Cultivar developed from cuttings of the original Da Hong Pao mother plants. Medium roasted dark fudge aroma. Brandy, hazelnut, butterscotch and cooked apple.
Season: Spring 2016
Cultivar: Bei Dou Yi Hao
Origin: Zhengyan, Fujian, China
Picking and Processing: Up to third or fourth leaves with medium baking
DRY LEAF: Large, whole, twisted prune brown leaves with aroma of hazelnut chocolate and plum wine.
WET LEAF: Lustrous and metallic mud green leaves with aroma of butterscotch and cooked apple.
LIQUOR: Verjus orange liquor. Dark fudge in kraft paper wrappers, charcoal, fresh cut pinewood.
FINISH: Very mineral dry and clean with a slight juiciness on the sides of tongue.
SENSATION: Warm and satisfying.
There is much controversy over the lineage of Da Hong Pao (Big Red Robe). The original six mother plants (over 300 years old) still grow in Wuyi but they are protected by the Chinese Government and almost never picked but dutifully cared for. In the 1980's cuttings of these bushes were made for genetically identical asexual propagation and since then they have spread around Wuyi mountain. So there are 1st generation bushes, 2nd generation bushes and so on.
So it is common knowledge that in order to drink pure Da Hong Pao you should be seeking tea grown from these bushes. Of course factors such as the area, soil, microclimate will all play their part in the quality of the tea but pure Da Hong Pao should supposedly be from these 'Qi Dan' bushes.
Enter the marketeers. Knowing that the original Da Hong Pao bushes were commanding huge prices (around $1m per kg) and that there was a limited quantity of the Qi Dan clones, many sellers began blending other Wuyi varieties together to create an approximation of the pure Da Hong Pao. It is thought that around 80% of the Da Hong Pao being sold is blended tea usually with a combination of widely available Shui Xian and Rou Gui (sometimes mixed with a little Qi Dan).

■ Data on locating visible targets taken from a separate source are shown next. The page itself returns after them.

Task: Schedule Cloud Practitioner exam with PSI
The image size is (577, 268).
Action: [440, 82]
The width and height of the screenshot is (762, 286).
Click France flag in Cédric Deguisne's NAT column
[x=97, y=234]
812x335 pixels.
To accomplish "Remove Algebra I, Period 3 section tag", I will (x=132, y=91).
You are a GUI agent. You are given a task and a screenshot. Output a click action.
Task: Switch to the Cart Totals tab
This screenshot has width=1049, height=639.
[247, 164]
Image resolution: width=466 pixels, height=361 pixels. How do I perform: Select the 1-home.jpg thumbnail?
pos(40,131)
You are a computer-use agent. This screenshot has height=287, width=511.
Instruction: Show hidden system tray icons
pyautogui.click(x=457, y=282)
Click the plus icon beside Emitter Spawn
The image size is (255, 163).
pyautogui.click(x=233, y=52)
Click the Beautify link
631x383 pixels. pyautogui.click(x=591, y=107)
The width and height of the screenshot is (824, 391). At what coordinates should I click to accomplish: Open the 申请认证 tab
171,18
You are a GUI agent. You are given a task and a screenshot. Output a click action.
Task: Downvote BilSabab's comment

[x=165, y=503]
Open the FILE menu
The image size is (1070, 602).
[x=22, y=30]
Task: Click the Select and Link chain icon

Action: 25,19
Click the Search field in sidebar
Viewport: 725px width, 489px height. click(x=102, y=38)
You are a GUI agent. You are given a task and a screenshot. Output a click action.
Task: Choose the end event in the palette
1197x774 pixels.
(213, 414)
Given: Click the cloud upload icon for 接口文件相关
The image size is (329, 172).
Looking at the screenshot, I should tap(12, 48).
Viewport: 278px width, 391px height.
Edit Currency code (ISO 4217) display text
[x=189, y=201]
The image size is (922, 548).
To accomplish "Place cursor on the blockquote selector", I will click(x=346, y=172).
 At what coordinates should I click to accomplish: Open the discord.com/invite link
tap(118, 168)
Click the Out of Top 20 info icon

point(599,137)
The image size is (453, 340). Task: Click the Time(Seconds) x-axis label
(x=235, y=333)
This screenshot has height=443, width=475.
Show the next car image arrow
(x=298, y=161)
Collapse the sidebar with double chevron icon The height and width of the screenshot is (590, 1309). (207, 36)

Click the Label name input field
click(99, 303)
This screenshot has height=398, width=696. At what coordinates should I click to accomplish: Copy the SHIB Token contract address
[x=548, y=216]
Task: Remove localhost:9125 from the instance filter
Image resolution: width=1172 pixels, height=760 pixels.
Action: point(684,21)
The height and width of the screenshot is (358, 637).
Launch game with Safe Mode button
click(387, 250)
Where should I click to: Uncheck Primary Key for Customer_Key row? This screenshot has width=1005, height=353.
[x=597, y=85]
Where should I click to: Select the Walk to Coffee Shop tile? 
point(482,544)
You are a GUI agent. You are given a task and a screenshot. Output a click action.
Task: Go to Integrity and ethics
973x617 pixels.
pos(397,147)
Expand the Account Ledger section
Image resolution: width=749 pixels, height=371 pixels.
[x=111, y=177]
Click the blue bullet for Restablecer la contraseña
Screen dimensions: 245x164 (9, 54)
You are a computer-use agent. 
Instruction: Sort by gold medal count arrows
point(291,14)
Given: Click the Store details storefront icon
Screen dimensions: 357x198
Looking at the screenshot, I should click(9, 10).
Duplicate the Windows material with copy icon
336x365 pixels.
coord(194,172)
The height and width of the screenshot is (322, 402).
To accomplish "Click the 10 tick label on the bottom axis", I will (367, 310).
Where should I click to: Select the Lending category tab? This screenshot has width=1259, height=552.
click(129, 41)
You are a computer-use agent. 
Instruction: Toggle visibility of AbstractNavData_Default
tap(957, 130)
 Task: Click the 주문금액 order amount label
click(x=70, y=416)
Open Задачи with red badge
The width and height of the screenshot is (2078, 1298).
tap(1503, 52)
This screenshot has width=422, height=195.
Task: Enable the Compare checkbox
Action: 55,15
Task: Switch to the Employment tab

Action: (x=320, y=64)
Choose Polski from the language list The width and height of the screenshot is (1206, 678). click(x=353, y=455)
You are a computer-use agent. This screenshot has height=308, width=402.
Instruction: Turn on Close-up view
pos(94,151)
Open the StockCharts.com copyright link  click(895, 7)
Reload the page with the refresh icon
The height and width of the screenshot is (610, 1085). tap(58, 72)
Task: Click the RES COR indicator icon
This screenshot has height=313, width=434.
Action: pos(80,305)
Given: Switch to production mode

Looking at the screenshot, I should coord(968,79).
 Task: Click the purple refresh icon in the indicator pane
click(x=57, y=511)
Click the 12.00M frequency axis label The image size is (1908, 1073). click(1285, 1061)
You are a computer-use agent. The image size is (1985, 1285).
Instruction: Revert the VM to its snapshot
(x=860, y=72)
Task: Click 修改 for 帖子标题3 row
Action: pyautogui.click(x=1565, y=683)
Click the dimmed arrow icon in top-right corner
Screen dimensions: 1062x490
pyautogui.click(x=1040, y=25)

Therefore Da Hong Pao became a name associated with a style of tea rather than a strict variety. Depending on the producer and the leaves used in their blends you can find delicious Da Hong Pao and a lot of pretty ordinary Da Hong Pao.
So that's all clear right? Apparently not!
In the 1950's a scientist called Yao Yue Ming was instructed to analyse the Da Hong Pao mother bushes. He, along with other scientists took cuttings of the mother bushes and spent many years cultivating these plants. During the cultural revolution his work was destroyed but he kept working in secret and in the 1980's he cultivated his plants in Bei Dou Peak. This was the pinnacle of his achievements and since then plants have been propagated from these bushes.
This tea has become known as Bei Dou and we call it Lost Robe (original Da Hong Pao is called Big Red Robe). So, is this tea basically a Qi Dan which has been hybridised and changed by Yao Yue Ming or is the Bei Dou variety part of the six original Da Hong Pao mother plants? The answer is unclear but probably a bit of both. It is worth remembering that these ancient mother plants were grown from seed and therefore are not genetically identical so perhaps the 'pure' Da Hong Pao made hundreds of years ago are actually a blend after all!
Whatever the details, this tea is a direct descendent from the original Da Hong Pao mother plants.